**Task goal:** For the entries that follow, state how many lines include the word "Switch", giving the number and nothing else.

**The data:**
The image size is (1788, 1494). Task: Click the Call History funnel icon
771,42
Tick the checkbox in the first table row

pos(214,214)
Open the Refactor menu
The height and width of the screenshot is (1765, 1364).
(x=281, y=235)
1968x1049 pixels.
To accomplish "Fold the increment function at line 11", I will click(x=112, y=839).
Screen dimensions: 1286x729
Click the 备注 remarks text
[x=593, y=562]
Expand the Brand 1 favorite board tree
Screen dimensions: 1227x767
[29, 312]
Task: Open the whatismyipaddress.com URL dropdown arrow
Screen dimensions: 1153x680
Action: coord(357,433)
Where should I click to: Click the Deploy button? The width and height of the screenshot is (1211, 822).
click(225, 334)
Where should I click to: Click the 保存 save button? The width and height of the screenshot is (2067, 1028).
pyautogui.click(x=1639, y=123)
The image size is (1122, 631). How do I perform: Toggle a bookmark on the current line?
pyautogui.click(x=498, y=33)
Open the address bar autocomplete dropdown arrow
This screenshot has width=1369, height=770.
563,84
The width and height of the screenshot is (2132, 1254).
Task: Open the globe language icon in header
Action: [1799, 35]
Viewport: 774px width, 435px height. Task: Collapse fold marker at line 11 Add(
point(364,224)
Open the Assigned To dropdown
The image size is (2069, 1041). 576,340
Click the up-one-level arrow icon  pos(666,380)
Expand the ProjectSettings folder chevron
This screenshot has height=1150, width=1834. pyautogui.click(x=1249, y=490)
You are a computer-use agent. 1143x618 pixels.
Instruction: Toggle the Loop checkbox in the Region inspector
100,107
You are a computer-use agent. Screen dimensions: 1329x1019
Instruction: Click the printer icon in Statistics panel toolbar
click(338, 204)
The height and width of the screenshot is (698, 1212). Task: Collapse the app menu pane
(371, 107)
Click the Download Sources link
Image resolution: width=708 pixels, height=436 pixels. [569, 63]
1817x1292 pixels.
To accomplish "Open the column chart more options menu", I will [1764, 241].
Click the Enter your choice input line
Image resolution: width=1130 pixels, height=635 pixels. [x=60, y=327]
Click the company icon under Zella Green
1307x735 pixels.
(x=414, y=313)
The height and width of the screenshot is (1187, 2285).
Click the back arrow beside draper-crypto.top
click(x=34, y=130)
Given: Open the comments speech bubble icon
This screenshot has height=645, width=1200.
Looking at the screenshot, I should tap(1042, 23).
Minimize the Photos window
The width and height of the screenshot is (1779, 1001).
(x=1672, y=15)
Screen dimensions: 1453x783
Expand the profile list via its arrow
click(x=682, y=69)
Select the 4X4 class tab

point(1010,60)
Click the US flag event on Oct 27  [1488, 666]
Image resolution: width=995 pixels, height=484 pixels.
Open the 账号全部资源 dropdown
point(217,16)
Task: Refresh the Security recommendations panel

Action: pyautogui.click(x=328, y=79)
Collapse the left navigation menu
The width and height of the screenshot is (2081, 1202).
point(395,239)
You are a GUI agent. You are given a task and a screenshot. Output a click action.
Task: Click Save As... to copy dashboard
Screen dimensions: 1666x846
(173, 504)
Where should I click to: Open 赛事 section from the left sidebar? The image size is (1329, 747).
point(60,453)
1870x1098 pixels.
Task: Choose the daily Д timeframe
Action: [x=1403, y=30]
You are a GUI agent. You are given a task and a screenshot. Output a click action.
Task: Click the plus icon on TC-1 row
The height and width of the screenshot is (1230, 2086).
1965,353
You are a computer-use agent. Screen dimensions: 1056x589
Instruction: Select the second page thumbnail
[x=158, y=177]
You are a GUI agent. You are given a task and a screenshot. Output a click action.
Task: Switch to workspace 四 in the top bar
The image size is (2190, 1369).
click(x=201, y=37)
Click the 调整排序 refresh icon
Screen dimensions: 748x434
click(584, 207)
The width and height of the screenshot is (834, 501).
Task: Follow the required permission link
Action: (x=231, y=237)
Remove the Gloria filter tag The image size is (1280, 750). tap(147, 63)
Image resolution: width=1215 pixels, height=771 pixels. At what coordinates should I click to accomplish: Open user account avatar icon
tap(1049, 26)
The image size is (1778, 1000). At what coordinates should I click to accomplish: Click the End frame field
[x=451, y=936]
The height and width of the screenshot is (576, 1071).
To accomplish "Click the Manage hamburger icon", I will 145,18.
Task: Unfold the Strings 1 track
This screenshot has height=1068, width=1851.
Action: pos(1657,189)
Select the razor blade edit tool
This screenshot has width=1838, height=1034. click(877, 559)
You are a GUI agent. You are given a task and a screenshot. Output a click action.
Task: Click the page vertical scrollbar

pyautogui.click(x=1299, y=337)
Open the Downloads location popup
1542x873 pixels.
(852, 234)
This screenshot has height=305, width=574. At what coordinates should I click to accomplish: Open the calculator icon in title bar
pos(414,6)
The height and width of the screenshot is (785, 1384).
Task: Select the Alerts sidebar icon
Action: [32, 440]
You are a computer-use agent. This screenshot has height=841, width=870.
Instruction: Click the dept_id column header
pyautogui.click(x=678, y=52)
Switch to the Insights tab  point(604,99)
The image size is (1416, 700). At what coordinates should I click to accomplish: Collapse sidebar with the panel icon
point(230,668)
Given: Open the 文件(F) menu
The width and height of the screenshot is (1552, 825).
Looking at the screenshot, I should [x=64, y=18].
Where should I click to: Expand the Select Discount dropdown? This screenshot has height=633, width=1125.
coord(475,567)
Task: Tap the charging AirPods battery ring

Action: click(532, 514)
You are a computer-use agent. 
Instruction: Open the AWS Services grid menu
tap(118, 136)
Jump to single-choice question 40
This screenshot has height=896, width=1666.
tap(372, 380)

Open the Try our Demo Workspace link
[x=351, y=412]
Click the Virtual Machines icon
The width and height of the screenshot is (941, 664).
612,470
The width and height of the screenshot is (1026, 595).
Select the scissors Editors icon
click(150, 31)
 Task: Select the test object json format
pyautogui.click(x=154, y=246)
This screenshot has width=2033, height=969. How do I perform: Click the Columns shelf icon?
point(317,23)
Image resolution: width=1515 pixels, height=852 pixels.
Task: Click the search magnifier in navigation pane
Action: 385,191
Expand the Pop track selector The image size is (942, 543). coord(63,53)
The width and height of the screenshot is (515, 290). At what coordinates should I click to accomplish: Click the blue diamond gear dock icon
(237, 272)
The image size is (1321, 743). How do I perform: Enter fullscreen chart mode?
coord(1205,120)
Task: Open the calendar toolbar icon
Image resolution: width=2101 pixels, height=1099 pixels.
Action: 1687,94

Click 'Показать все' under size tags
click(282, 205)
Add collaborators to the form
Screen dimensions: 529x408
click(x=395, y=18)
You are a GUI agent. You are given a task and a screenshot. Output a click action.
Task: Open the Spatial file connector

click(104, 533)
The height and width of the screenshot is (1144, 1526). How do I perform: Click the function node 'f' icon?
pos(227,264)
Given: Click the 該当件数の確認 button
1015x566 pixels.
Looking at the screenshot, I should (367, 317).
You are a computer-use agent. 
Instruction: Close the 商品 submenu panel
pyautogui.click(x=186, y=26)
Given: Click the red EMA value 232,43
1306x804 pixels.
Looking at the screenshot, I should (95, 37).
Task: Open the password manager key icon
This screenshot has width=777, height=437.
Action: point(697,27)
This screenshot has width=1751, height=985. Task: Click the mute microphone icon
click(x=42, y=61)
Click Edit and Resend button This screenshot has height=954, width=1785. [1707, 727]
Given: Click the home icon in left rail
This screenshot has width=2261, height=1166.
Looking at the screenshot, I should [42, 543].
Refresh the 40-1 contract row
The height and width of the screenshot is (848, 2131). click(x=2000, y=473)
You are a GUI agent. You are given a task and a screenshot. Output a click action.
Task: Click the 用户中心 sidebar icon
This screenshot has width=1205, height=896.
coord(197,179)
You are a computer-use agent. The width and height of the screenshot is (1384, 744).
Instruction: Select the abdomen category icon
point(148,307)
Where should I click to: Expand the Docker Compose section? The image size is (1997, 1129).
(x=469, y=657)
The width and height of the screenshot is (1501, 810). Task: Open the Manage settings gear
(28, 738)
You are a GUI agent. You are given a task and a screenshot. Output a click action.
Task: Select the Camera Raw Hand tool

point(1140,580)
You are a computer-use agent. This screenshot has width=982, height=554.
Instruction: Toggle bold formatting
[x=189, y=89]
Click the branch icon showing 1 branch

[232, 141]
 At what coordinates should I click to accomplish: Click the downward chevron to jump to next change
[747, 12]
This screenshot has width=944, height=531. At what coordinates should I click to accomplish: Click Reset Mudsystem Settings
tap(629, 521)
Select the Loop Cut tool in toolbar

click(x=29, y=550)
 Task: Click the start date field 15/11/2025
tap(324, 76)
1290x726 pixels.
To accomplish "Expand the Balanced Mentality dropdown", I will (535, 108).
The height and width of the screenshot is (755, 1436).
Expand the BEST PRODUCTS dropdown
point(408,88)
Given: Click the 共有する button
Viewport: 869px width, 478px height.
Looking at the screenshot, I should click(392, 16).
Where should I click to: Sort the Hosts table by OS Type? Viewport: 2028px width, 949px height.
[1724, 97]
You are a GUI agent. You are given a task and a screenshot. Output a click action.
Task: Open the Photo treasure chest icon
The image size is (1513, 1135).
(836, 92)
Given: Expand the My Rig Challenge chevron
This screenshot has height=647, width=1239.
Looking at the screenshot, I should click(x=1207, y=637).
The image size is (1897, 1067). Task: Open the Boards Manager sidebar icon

**Worked solution:** 2